Background: Three clinics in two areas of Texas reported an unusual increase of positive PCR results for Bordetella pertussis in 2010. All clinics used the same laboratory (Lab A) for testing. In other locales the collection methods and transport media used by this laboratory had been associated with false positives due to environmental contamination in the clinical setting. Essentially, environmental pertussis DNA contaminates the specimen collection materials and then is dispersed when exposed to liquid media during transport. Lab A also has a higher positivity rate than other labs that perform pertussis PCR testing for Texas patients.
Objectives: To assess whether Lab A’s pertussis results were concordant with results from a laboratory using dry swab and no media.
Methods: Two clinics collected dual nasopharyngeal swabs on patients with symptoms suggestive of pertussis. Parallel testing was performed by Lab A and the Texas Department of State Health Services (DSHS) Laboratory with each lab using their standard protocols for collection and transport.
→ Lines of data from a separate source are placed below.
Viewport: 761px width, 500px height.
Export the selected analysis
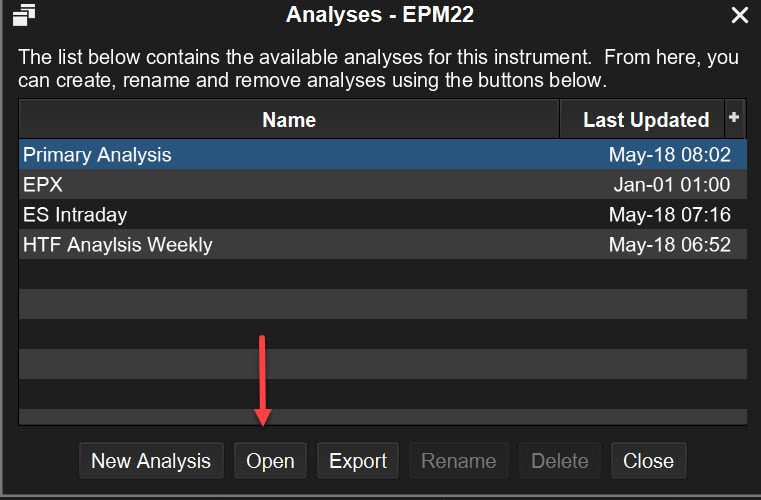[358, 461]
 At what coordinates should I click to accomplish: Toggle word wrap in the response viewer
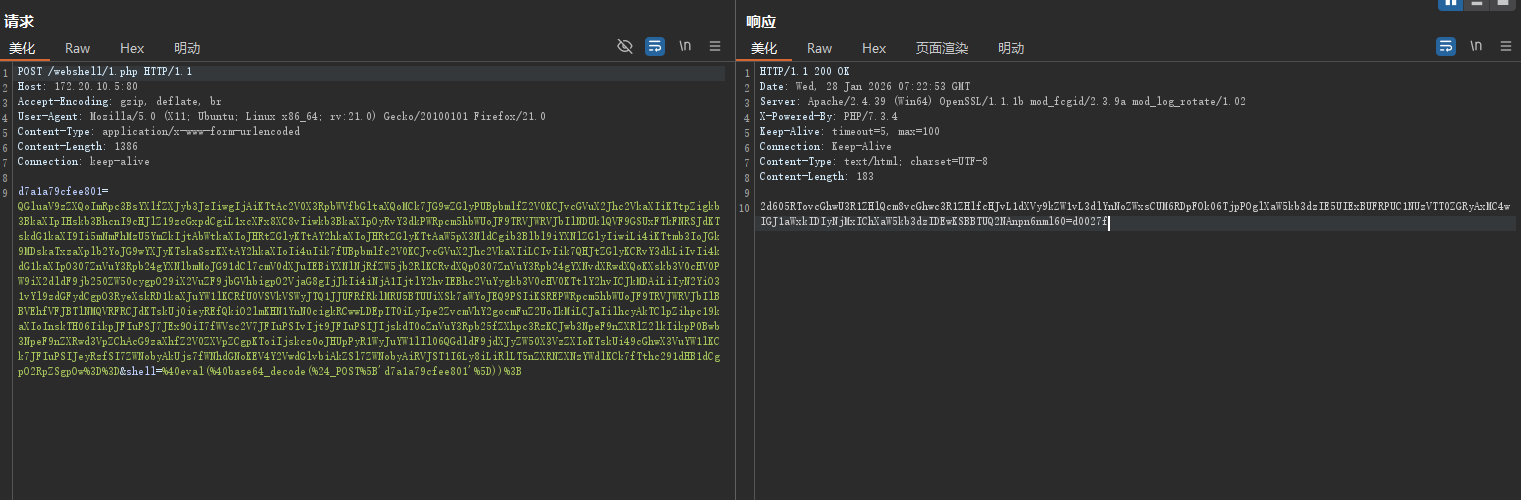(x=1446, y=46)
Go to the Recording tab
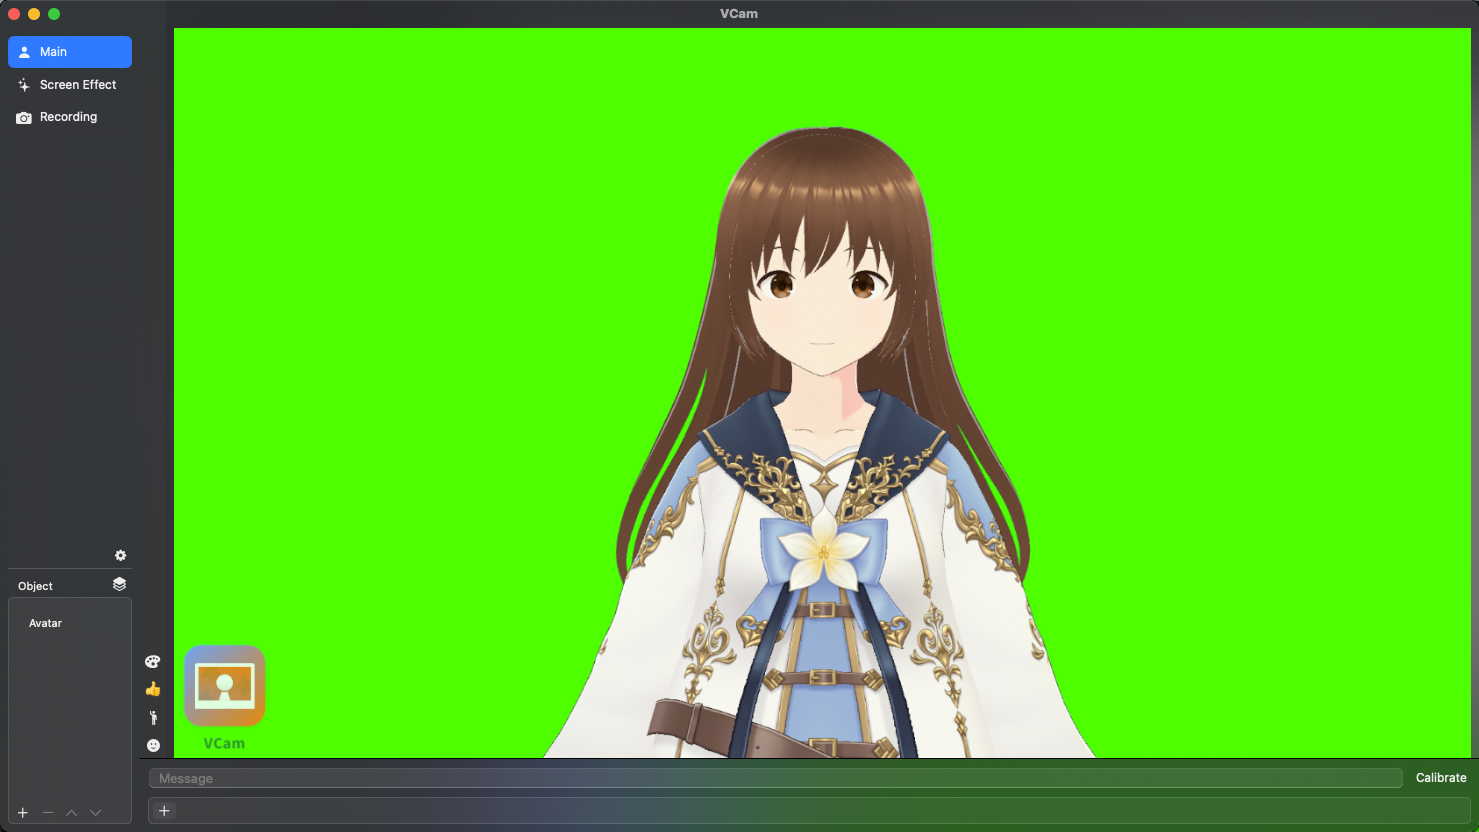Image resolution: width=1479 pixels, height=832 pixels. pos(70,117)
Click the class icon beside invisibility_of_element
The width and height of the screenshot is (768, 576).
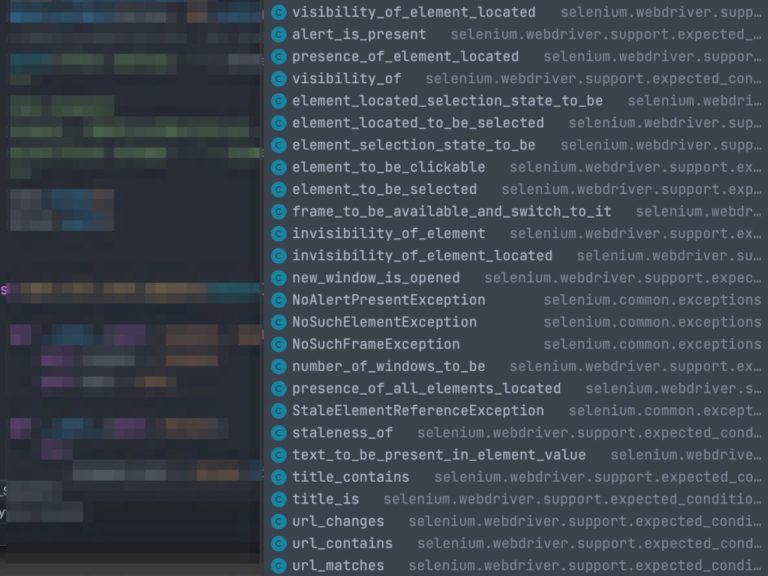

Results: Of 64 samples, Lab A reported 16 (25.0%) positives, 28 (43.8%) negatives, 1 (1.6%) positive for parapertussis, and 19 (29.7%) equivocal results. The DSHS lab reported 63 (98.4%) negatives and 1 (1.6%) positive for parapertussis. The overall discrepancy rate was 54.7%.
Conclusions: The discrepant results between the DSHS lab and Lab A, a high rate of positivity from Lab A when compared with pertussis PCR testing in other Texas laboratories, and the previous history of environmental contamination indicate that collection and transport issues should be investigated. A planned study of collection protocols and environmental testing for contaminants will address whether clinical contamination exacerbated by collection and transport methods is a factor in the discrepant results and the high proportion of positive and equivocal results.